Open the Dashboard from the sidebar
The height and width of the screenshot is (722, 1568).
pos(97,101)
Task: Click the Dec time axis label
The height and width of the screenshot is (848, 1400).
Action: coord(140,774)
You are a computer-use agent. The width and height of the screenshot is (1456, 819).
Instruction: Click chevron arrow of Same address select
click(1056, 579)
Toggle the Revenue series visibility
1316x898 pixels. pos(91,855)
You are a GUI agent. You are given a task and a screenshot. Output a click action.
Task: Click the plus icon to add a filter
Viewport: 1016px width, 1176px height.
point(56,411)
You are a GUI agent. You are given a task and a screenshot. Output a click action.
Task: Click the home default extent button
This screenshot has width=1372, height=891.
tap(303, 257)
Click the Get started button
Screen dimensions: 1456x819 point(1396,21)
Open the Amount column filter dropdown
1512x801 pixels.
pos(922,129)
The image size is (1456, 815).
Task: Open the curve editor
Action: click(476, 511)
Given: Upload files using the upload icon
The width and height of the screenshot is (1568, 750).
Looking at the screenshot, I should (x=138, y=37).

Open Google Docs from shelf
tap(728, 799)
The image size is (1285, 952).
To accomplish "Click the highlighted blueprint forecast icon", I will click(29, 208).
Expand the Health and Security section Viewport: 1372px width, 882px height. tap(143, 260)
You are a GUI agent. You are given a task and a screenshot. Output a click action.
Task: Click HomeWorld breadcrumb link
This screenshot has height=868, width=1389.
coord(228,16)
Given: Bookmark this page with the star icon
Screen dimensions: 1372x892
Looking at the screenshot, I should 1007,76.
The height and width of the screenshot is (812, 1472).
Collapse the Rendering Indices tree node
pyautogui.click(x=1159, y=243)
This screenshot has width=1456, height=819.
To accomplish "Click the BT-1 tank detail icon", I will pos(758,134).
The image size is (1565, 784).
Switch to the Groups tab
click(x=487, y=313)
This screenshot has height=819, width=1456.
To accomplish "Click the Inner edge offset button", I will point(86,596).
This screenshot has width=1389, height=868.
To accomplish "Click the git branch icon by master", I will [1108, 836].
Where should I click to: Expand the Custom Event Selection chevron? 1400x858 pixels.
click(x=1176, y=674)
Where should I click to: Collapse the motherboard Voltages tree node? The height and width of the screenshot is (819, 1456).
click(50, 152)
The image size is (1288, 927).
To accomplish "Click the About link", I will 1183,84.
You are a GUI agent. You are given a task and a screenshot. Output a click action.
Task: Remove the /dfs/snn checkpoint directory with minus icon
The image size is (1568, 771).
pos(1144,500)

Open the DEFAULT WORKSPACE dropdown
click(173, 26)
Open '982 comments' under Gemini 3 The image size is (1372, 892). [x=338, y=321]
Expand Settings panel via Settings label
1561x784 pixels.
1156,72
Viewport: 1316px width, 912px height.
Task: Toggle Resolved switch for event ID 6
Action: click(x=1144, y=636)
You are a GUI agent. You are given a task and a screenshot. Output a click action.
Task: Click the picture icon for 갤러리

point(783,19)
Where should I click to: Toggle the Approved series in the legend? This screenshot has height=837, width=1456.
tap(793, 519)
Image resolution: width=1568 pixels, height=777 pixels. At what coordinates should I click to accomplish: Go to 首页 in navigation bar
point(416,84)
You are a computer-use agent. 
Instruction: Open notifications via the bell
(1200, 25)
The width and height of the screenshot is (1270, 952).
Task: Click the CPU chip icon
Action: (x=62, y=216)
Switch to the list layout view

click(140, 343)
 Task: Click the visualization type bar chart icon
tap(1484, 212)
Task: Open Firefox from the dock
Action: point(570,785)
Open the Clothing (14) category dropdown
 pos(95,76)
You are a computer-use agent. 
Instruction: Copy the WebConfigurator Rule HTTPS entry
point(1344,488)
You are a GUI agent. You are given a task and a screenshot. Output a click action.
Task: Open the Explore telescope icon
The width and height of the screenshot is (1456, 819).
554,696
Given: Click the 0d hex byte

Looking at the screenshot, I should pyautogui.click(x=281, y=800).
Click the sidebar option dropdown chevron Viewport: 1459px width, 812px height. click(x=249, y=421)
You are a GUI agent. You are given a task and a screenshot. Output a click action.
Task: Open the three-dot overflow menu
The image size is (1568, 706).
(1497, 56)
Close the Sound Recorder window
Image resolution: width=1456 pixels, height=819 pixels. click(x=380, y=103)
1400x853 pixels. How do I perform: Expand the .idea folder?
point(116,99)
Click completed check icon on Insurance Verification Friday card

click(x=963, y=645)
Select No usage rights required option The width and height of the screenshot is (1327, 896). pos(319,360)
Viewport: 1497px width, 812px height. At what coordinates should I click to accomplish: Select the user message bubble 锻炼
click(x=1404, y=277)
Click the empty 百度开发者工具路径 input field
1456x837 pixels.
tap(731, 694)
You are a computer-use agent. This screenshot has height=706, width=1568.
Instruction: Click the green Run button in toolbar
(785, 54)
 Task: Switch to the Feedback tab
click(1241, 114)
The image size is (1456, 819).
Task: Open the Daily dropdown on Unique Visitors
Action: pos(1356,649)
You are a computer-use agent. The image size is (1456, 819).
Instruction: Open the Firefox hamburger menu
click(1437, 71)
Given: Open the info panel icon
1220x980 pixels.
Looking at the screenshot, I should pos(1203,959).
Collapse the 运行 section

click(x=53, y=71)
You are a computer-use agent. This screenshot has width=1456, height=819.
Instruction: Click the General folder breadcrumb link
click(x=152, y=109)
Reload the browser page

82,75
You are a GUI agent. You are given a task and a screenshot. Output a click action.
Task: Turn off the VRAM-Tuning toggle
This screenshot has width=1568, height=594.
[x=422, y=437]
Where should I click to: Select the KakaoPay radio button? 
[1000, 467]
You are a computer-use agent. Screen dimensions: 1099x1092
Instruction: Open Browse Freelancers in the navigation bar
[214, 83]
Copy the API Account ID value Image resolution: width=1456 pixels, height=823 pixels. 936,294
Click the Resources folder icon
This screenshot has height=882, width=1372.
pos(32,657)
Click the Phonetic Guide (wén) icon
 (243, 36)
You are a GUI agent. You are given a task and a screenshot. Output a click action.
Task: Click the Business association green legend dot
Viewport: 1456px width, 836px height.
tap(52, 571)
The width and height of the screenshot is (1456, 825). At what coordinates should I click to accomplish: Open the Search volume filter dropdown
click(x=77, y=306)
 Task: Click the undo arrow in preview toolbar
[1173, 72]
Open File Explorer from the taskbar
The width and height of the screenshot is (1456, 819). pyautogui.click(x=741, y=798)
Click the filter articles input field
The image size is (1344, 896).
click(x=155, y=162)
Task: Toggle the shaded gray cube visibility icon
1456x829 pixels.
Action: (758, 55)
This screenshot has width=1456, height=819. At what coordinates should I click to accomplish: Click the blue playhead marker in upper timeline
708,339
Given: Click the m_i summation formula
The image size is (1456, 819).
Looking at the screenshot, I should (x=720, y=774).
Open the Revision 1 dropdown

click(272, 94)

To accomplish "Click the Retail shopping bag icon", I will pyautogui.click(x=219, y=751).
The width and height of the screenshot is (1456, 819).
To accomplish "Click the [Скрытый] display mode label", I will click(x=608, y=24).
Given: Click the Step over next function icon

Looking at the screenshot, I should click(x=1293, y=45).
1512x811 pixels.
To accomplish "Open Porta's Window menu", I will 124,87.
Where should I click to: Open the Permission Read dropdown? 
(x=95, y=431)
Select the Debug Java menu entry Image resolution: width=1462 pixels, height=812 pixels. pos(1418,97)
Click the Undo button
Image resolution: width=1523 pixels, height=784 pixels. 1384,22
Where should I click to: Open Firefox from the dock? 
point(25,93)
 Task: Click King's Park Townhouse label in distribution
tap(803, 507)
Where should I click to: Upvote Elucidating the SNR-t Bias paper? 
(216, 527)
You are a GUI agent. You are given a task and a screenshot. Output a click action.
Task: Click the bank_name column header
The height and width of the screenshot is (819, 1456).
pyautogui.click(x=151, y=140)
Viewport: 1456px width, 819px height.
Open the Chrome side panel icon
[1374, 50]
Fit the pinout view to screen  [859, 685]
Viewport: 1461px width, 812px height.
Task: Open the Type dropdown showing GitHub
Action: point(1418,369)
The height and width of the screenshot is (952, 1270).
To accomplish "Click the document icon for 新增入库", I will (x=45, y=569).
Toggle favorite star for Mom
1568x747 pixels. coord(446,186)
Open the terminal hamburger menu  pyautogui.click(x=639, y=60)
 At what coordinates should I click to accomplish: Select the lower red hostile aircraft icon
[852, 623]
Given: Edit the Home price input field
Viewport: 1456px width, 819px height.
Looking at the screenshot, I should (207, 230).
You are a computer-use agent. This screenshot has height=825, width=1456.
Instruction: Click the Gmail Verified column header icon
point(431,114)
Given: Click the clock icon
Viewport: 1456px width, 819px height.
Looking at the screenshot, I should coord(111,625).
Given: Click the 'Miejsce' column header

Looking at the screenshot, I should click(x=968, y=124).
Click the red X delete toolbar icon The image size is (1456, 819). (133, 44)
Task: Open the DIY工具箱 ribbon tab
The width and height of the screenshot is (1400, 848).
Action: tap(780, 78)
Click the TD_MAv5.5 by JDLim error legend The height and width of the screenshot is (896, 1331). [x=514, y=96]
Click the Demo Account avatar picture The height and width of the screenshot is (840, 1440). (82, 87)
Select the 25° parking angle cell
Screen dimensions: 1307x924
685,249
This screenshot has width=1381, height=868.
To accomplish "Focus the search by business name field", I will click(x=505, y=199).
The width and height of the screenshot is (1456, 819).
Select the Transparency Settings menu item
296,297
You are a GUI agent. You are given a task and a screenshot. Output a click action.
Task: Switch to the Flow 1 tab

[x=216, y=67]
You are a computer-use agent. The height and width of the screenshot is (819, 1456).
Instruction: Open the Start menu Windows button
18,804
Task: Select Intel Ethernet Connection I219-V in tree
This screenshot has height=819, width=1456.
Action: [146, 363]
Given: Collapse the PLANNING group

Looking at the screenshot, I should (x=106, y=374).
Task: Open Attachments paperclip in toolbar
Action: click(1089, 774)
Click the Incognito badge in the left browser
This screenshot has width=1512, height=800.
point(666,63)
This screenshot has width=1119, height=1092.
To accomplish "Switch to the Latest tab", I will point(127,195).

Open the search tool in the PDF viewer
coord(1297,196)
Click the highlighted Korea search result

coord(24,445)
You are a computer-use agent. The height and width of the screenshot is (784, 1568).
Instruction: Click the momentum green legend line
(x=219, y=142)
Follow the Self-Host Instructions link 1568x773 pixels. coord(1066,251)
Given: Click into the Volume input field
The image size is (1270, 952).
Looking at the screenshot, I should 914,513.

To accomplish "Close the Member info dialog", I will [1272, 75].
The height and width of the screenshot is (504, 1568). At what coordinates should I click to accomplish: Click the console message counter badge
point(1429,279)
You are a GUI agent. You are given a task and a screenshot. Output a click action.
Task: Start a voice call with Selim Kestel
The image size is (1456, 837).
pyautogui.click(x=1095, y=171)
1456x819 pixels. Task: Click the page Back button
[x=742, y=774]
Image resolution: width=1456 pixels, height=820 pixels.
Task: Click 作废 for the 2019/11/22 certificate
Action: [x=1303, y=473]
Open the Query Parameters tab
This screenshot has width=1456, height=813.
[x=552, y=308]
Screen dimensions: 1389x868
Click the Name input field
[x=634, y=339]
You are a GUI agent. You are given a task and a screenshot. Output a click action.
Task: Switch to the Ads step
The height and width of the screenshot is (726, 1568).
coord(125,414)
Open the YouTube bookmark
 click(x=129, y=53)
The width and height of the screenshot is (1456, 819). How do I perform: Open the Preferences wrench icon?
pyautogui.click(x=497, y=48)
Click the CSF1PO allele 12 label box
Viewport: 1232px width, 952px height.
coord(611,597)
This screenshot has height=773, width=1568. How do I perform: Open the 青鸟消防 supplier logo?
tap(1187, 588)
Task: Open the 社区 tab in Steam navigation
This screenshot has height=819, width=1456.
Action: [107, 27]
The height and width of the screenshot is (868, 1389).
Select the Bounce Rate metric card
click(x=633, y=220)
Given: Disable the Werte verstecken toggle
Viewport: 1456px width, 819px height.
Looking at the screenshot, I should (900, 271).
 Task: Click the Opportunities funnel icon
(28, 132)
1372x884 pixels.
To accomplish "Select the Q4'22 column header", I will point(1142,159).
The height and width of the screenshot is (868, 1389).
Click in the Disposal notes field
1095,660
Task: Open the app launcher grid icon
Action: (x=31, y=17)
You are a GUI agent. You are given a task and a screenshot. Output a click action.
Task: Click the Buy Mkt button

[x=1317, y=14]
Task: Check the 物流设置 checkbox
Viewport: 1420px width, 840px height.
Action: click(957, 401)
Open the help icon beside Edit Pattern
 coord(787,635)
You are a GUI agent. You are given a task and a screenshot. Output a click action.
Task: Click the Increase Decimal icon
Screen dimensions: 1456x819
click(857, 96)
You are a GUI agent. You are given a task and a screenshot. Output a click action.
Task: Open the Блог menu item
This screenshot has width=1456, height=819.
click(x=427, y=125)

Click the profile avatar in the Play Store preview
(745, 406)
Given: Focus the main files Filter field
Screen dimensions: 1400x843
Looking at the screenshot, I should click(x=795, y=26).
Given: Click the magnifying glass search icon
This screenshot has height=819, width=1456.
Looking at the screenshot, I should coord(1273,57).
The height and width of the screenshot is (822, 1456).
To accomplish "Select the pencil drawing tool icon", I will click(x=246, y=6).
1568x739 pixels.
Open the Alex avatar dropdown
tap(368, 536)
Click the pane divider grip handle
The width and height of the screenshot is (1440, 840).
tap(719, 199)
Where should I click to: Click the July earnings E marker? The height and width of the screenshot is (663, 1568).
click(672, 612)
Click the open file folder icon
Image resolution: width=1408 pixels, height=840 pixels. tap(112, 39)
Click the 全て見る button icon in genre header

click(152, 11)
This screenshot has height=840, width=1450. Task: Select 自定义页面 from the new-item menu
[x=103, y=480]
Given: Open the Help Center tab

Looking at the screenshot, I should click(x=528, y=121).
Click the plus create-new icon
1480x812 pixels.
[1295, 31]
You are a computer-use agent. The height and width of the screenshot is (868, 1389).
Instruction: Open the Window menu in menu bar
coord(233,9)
• • • •
Line count for "with": give the number of lines in the data above that include it, and nothing else.

3